This is a mini-blog with the intent of giving the user of the Motion Guidance visual feedback product insight into a researched-based approach to using the product for the diagnosis of chronic lower back pain (CLBP). People with chronic pain have been found to demonstrate poor touch discrimination. Stated a different way, their brain has difficulty recognizing normal stimulus and discerning it, likely because of prolonged maladaptive changes in the tissue and pain. This has been shown in a 2015 study by Louw. A link can be found here. Louw has also been quoted as referring to this phenomenon as “smudging” of the sensorimotor homunculus (Louw and Puentedura, 2013). Lorimer Moseley published articles in both 2009 (here) and 2008 (here) hypothesized that retraining laterality and tactile discrimination can “sharpen” or “refocus” the homunculus and lead to decreased pain.

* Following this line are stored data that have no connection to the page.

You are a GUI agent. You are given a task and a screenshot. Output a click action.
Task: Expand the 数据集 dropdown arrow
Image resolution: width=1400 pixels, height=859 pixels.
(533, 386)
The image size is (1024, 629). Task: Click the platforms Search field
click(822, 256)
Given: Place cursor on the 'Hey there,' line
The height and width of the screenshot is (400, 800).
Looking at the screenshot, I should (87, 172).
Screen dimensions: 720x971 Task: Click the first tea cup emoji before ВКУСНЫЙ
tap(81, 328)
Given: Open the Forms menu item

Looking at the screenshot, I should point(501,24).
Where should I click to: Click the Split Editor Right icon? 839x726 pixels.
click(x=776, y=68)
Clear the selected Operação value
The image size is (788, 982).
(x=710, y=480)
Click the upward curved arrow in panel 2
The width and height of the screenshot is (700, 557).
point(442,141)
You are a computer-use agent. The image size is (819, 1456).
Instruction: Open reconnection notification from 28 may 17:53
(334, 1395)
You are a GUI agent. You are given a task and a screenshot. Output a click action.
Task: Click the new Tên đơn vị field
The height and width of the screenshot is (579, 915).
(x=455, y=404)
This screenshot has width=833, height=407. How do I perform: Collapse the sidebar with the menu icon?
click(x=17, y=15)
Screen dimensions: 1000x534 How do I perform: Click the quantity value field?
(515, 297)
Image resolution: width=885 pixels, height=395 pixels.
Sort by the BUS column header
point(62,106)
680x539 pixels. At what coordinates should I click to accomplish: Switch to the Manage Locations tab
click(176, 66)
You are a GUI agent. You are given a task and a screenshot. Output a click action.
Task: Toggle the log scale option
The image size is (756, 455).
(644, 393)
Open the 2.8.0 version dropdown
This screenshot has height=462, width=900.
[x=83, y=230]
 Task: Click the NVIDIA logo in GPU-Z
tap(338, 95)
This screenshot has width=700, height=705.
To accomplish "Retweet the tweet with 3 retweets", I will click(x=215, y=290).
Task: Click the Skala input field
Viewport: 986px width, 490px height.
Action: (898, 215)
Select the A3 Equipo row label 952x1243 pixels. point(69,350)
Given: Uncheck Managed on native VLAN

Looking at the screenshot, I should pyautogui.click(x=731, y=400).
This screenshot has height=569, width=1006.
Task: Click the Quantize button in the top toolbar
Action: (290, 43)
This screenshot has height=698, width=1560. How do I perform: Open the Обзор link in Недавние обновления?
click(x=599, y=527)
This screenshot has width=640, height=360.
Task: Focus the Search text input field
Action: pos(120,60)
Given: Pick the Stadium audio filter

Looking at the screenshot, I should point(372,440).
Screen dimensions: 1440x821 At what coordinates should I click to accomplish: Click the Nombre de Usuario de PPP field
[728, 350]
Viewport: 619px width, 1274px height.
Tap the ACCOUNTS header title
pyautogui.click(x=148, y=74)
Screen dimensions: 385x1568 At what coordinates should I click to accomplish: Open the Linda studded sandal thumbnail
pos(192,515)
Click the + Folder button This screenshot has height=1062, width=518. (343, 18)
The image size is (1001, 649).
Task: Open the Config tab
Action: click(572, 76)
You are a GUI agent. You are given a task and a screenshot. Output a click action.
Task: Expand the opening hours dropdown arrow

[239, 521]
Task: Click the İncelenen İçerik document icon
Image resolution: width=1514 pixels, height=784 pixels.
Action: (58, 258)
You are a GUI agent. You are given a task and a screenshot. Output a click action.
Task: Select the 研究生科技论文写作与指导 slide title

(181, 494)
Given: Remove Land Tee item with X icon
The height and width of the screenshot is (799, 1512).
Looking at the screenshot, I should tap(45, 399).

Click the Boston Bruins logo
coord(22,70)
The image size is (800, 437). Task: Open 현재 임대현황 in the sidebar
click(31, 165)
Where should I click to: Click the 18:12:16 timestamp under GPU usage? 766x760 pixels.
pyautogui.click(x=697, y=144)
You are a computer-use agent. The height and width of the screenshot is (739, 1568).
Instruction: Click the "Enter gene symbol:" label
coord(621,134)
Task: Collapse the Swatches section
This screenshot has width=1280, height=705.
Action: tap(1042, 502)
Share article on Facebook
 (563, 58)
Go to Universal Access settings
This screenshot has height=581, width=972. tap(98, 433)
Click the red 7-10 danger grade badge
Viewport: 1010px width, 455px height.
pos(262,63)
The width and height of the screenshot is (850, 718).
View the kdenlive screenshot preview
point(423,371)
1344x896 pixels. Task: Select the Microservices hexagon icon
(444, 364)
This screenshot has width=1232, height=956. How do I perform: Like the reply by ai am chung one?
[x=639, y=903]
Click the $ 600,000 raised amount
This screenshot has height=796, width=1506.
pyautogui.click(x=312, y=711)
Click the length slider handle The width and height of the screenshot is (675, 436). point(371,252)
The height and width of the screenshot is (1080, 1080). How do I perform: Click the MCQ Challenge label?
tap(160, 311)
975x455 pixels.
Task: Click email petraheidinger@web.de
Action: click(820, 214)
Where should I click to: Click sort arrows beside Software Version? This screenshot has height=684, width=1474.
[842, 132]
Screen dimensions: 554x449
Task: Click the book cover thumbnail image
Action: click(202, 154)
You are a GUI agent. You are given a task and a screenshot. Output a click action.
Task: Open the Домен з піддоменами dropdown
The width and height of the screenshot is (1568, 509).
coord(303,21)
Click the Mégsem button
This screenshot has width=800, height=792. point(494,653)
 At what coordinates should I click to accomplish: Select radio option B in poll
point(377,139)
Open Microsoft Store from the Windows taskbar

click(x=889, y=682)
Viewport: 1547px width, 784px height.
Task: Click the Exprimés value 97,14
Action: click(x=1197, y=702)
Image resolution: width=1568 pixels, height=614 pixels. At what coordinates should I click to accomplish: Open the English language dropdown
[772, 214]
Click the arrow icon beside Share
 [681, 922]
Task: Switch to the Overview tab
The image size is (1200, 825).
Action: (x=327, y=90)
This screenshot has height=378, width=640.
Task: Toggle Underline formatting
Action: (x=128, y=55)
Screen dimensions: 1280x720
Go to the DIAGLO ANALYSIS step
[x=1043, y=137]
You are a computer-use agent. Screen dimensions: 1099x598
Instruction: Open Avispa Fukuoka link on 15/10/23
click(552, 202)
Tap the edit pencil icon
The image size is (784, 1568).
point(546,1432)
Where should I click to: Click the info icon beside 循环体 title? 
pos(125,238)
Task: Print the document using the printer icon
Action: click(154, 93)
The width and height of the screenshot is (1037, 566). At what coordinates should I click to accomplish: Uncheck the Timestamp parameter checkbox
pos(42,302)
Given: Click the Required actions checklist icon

So, it appears that a primary component of chronic lower back pain may be the loss of ability to both sense and move the lower back. This was confirmed by Tong et al in a 2016 Systematic review, in which they stated, p atients with CLBP have impaired lumbar proprioception compared with controls when measured actively in sitting positions. Clinicians should consider the relationship between sitting and proprioception in CLBP and subgroup patients to guide management.
This is a video using the Motion Guidance device that provides an option for assessment and treatment of the lumbo-pelvic area.
We hope this helps guide the use of your Motion Guidance visual feedback device to improve your evaluation and treatments in your clinic setting.